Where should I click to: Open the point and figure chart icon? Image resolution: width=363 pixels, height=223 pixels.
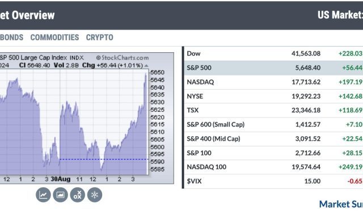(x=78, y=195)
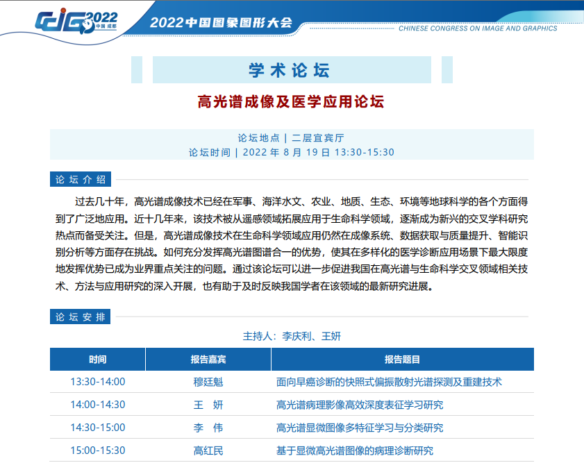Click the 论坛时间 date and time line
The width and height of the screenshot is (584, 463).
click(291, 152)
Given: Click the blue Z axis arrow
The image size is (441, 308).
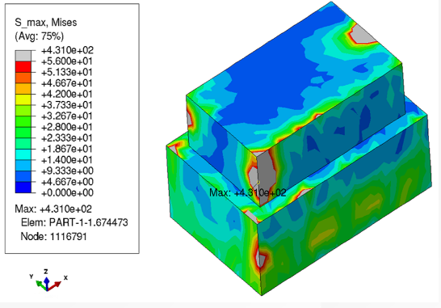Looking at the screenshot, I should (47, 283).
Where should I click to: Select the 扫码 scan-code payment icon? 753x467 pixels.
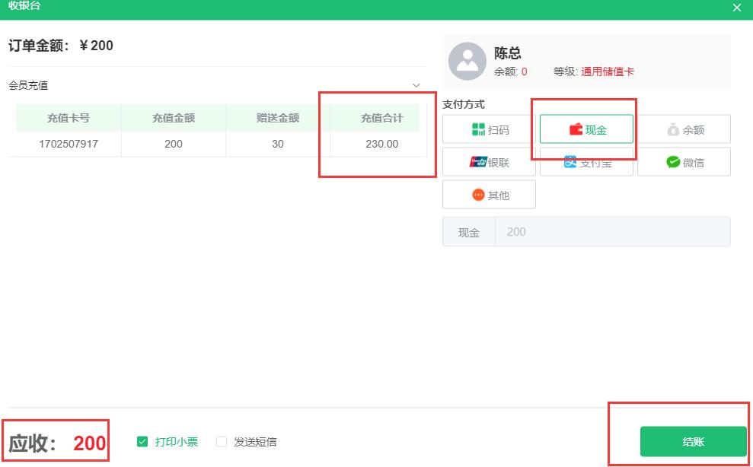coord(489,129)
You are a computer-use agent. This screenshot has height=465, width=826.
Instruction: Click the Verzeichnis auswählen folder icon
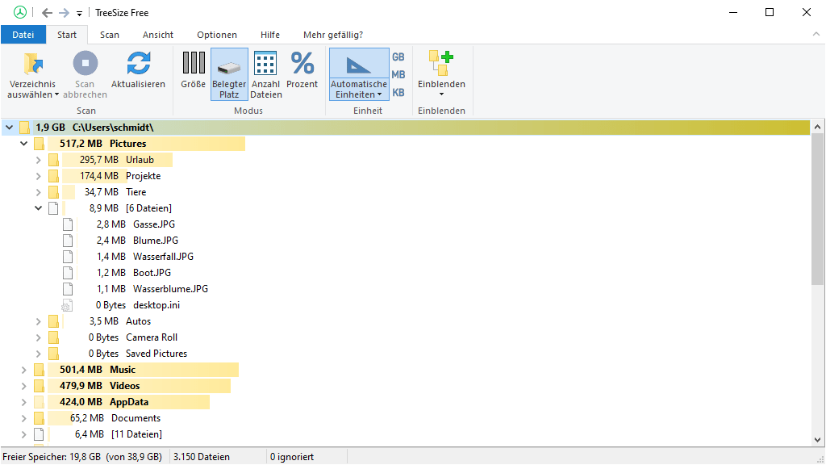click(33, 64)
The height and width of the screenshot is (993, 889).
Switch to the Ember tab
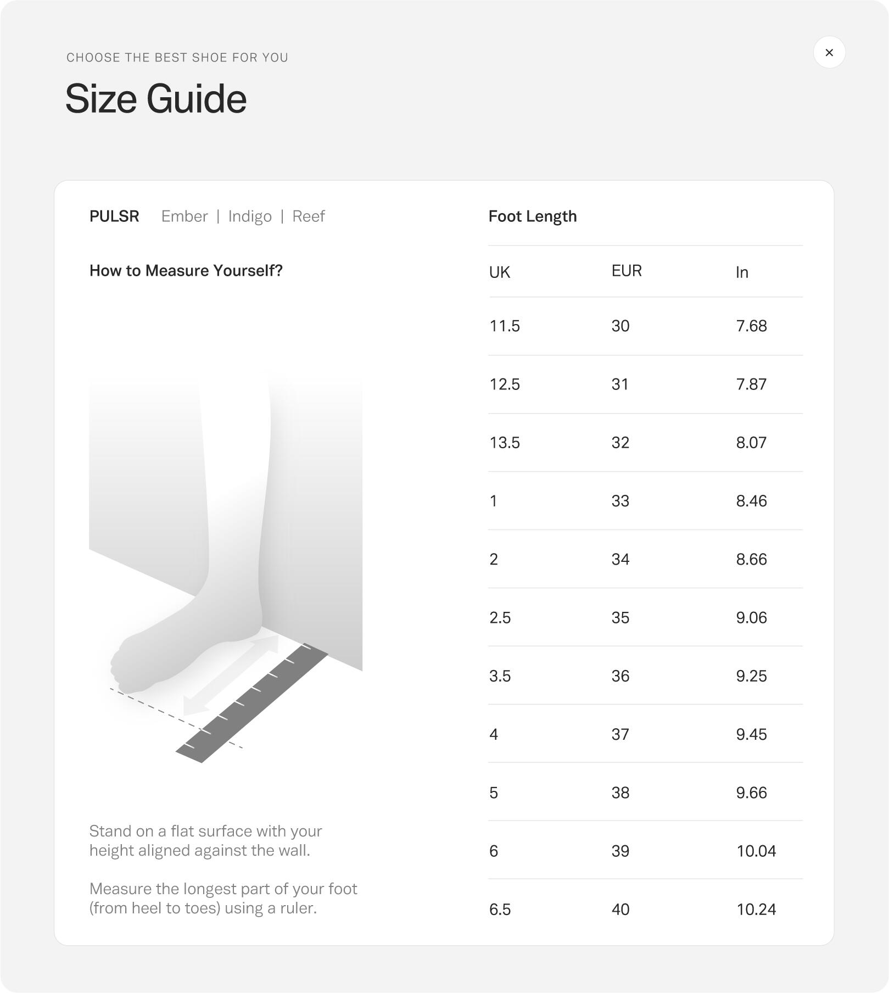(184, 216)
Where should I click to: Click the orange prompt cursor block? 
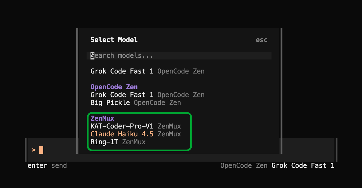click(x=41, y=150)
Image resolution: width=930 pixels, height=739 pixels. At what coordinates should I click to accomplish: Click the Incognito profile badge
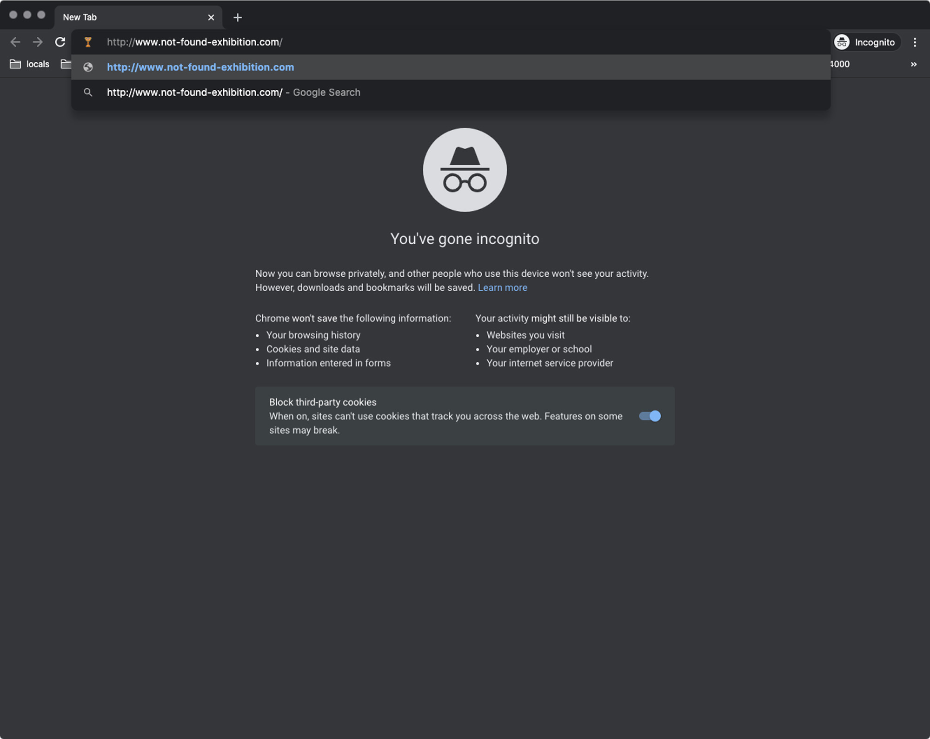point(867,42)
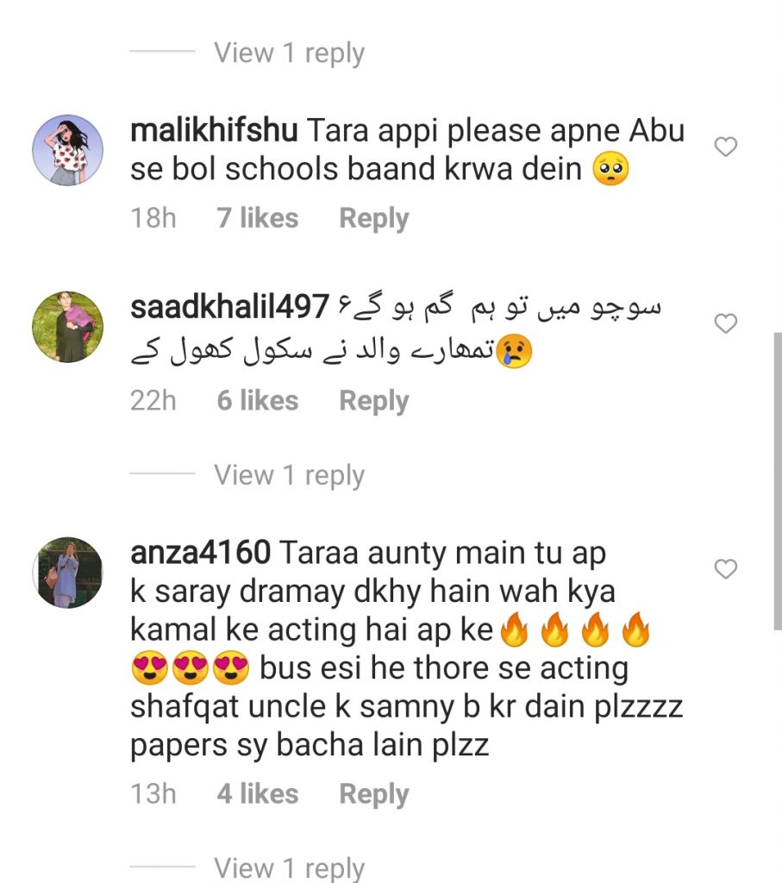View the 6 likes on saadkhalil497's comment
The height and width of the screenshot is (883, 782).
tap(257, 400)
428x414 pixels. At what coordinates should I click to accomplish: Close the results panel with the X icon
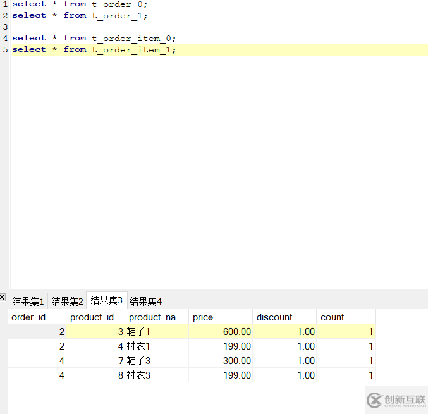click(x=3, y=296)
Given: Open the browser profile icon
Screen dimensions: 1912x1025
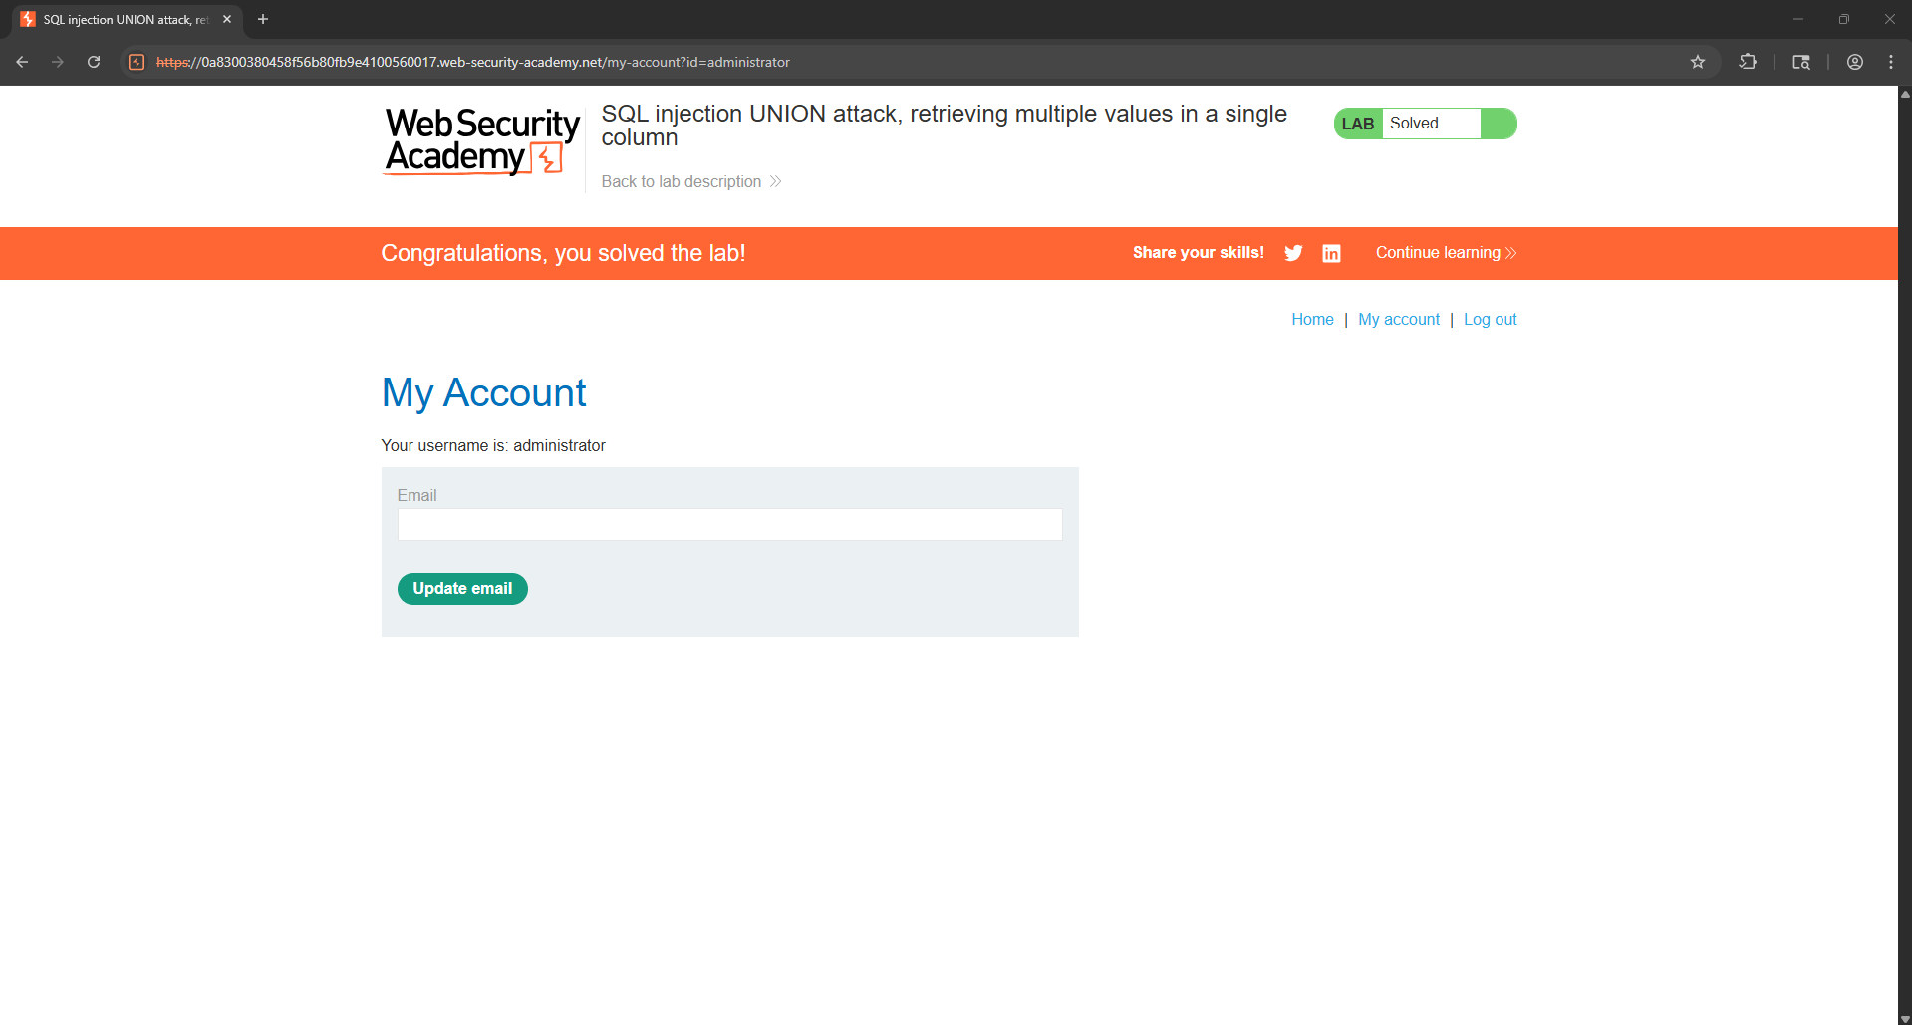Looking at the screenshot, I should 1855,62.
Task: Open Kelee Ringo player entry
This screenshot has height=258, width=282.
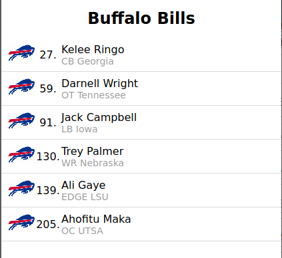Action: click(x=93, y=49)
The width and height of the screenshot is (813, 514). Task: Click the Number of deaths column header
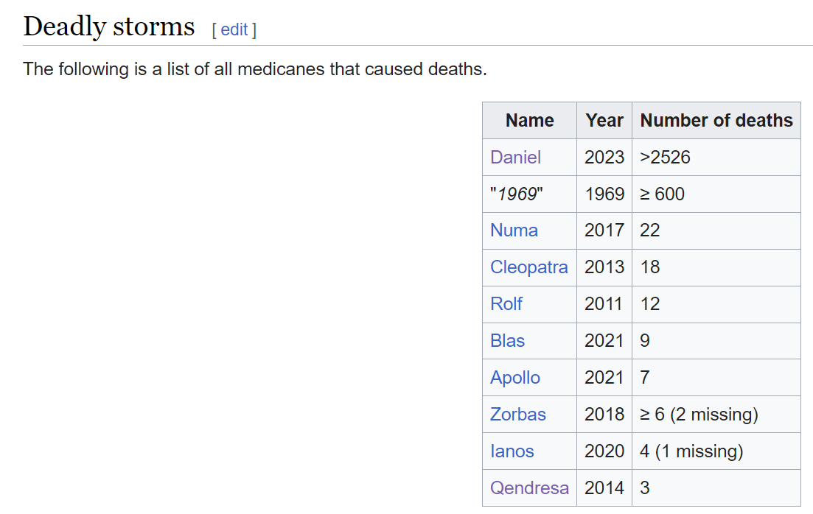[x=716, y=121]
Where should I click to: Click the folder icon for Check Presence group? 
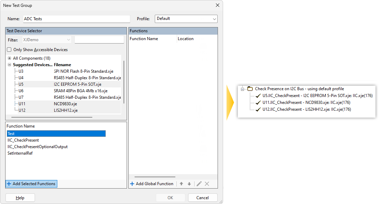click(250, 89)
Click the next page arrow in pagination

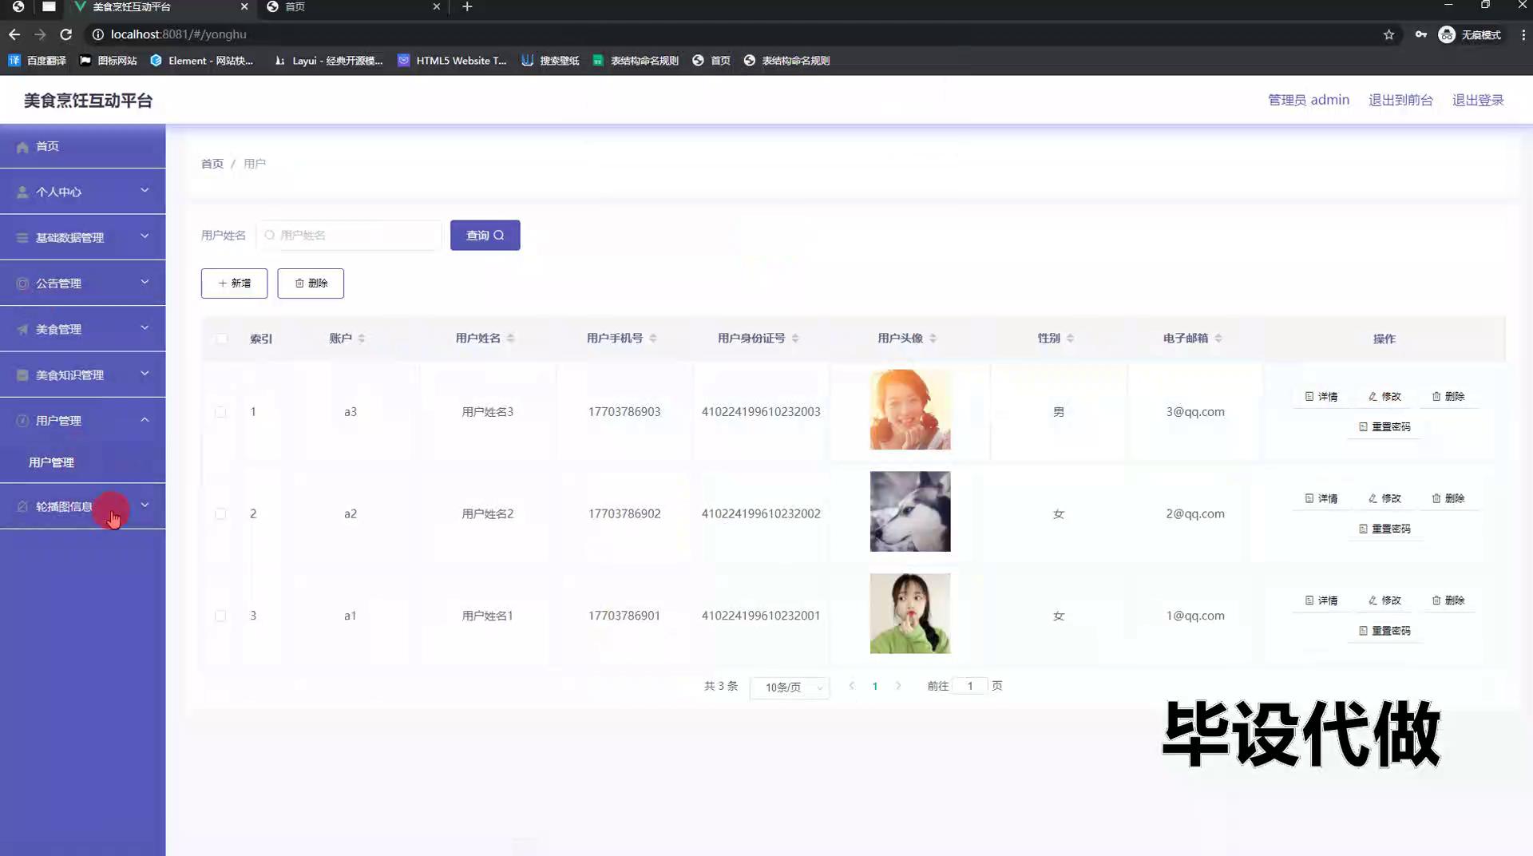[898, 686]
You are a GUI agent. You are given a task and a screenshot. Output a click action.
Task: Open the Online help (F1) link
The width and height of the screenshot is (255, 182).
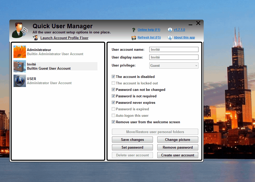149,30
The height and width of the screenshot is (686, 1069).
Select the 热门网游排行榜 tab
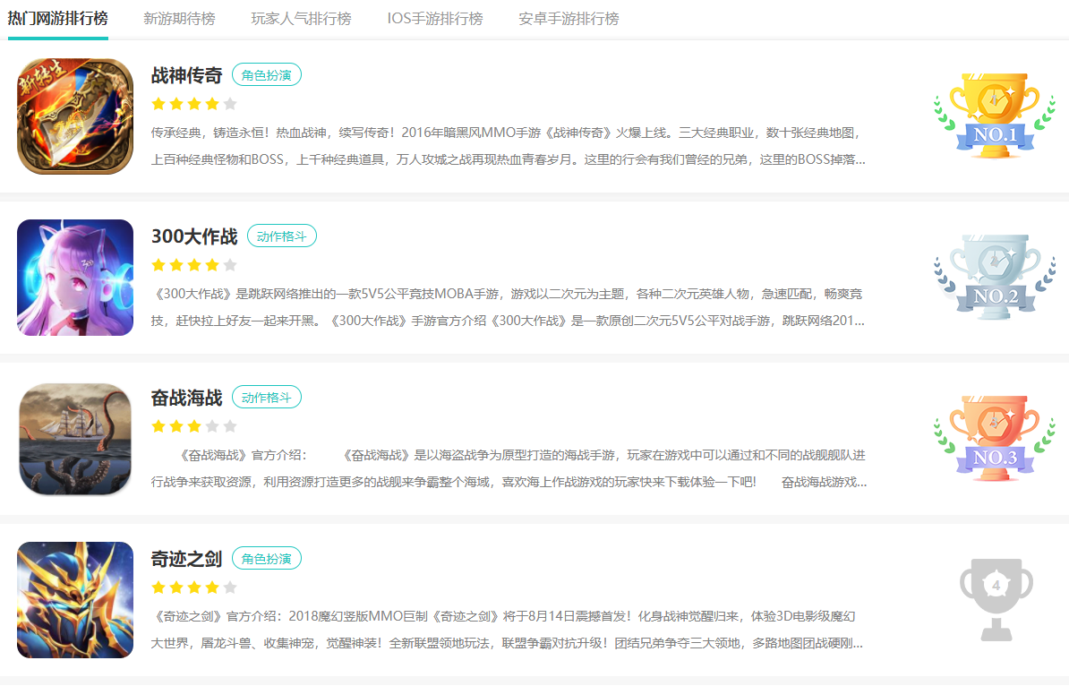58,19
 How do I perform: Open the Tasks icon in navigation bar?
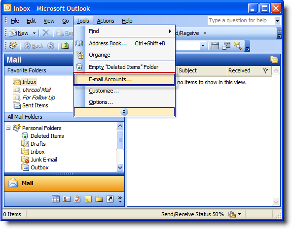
....
**EXERCISE REQUIREMENTS:**
Retype the line containing "The width and height of the screenshot is (255, 182)." and all lines after it to the end of the material, exactly as written, leaving out any pictures.

**SOLUTION TO THIS EXERCISE:**
The width and height of the screenshot is (255, 182).
149,30
The height and width of the screenshot is (686, 1069).
Select the 热门网游排行榜 tab
58,19
 How do I perform: Open the Tasks icon in navigation bar?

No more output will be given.